Because of this business teams have a lot of I’s in them. Every member has a choice of how they want to express their individualism. This is not necessarily a bad thing as you will see. It is just a reality business leaders have to live with. In any given situation, individuals team members can choose to have the mindset that “everything is about me” or they can choose to make it “all about the team.” Let’s look at these mindsets in more detail.

It’s all about me

Individuals who choose this path feel entitled and can be heard saying things like “I want, I deserve, and I expect.” There is immediacy to these requests with the expectation that their needs should be fulfilled now and not in the future. They are highly concerned with making sure others recognize their role and its importance to the organization. Also, they often choose to operate outside the team’s norms because they feel they are special and deserve special treatment.

It’s all about the team

Individuals who choose this path are connected with the team’s results and need to be for success. They recognize the importance of their role to the team and hope their contribution will result in rewards for them in the future. They see the importance of operating within the team’s norms, producing a synergy that is greater than the team’s individual efforts.

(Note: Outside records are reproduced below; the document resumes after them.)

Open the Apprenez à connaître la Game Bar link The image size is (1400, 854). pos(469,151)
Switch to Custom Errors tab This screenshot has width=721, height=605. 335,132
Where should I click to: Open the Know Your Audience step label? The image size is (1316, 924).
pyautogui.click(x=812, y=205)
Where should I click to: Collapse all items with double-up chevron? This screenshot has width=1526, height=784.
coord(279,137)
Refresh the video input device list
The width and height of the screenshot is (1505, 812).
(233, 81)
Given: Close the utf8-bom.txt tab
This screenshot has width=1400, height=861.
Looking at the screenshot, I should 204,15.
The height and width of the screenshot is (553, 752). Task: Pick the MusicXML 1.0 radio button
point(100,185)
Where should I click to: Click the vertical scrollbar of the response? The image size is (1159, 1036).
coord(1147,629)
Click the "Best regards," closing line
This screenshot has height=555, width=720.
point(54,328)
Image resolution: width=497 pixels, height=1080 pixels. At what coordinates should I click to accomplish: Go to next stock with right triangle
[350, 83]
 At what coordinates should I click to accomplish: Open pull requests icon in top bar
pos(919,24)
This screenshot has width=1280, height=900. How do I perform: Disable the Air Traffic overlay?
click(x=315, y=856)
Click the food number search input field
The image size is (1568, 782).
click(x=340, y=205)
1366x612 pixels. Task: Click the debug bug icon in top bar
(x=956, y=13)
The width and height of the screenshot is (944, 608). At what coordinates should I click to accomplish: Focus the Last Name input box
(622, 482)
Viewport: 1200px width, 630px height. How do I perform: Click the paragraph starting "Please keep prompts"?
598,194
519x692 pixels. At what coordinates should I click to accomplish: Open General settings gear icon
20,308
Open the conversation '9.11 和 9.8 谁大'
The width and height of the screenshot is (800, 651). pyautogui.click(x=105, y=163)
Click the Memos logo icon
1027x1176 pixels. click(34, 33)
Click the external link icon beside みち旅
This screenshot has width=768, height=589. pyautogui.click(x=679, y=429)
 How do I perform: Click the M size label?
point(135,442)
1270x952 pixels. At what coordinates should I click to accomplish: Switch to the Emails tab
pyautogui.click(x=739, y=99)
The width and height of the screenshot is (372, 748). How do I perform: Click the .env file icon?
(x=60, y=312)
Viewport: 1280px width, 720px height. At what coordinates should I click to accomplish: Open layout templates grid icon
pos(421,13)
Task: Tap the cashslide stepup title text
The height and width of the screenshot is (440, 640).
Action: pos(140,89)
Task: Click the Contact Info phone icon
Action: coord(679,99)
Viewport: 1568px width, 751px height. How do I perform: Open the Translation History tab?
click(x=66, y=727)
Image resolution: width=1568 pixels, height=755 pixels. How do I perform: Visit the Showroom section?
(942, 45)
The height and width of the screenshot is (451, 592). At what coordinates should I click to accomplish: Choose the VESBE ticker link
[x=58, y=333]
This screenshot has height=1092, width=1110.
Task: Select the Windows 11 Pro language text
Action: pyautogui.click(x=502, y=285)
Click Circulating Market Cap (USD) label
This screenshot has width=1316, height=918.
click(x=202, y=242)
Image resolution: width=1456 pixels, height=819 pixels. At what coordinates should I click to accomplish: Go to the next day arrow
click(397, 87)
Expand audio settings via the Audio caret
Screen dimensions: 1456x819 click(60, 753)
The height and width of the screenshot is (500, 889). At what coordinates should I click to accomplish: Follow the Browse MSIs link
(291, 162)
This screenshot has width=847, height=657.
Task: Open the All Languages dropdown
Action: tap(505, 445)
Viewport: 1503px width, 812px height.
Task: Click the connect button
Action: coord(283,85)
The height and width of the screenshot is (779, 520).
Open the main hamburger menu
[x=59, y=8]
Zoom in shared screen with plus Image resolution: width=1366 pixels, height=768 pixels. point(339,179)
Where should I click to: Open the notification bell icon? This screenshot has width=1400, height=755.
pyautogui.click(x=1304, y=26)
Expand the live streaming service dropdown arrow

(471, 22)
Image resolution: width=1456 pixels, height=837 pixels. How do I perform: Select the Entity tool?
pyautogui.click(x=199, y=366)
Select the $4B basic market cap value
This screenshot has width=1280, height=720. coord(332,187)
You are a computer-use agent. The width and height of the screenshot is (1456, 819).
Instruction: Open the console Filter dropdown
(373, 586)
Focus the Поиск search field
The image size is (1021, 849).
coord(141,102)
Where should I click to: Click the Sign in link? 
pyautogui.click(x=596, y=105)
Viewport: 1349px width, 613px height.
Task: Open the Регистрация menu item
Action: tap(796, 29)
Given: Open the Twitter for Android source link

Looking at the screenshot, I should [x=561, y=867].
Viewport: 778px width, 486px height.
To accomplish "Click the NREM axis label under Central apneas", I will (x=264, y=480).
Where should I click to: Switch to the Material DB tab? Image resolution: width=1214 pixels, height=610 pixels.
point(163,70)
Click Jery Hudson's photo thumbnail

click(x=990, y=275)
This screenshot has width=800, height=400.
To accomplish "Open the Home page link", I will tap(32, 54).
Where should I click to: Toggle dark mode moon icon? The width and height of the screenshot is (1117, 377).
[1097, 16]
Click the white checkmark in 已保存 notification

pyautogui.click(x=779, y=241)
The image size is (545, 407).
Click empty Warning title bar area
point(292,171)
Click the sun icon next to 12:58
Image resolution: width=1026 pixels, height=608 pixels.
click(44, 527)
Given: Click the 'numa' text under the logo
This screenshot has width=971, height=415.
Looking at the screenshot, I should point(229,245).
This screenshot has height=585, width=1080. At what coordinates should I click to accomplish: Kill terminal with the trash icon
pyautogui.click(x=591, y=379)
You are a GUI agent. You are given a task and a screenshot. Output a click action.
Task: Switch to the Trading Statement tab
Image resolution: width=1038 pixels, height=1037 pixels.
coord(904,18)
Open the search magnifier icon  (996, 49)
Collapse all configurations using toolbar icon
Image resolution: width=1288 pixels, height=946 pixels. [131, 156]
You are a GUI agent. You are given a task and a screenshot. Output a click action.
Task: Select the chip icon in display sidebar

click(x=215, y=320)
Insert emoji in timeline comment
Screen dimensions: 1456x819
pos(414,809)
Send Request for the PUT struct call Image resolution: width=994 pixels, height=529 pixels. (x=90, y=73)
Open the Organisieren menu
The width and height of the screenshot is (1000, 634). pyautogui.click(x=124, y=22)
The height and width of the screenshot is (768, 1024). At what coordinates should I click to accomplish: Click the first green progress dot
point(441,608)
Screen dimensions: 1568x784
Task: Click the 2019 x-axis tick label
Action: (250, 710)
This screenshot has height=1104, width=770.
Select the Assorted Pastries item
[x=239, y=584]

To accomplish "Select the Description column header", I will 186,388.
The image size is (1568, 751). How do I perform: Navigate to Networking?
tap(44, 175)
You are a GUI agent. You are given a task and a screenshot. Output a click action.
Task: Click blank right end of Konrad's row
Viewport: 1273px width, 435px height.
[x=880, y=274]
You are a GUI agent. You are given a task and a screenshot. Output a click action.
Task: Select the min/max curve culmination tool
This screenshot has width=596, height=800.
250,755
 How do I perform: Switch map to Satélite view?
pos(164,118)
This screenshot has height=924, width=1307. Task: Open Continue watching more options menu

In most organizations, people operate predominantly from the “It’s all about the team” mindset. Everyone knows the benefit of this and would love to work in an organization filled with people of this mindset but, the reality is that at times people choose to make it “all about me”. When this does happen it is an indicator of four possible situations:

  1. The business environment is overly engaged in political maneuvering instead of organizational results. All good behavior in organizations stems from a strong focus on organizational results. Sure there is political maneuvering in all organizations but it needs to be kept in check with leadership concentrating on results.
  2. The person is stuck in a personal development phase. This is a sign of the times. Younger employees come from a family and social environment that told them they were the center of the universe and deserved everything right now. Management needs to council individuals in this situation and explain how it is bad for the organization and they need to change their mindset if they want to survive in the working world.
  3. Performance assessment and compensation are unjust. If a person performs well and is a good team player, but they are being taken advantage of and not compensated appropriately then they will develop resentment. This resentment will then be acted out when they are asked to give more now in hopes of something later.
  4. The employee is not a fit for the organization. Infrequently this is the case and it is best to part ways with people who fall into this category.

There is no way around it; our business environments are not like sports teams or special operations military units. Because of that we are going to have employees who have the freedom to choose the mindset of “it’s all about me.” Use these situations to uncover underlying deficiencies and resolve them for greater organizational success.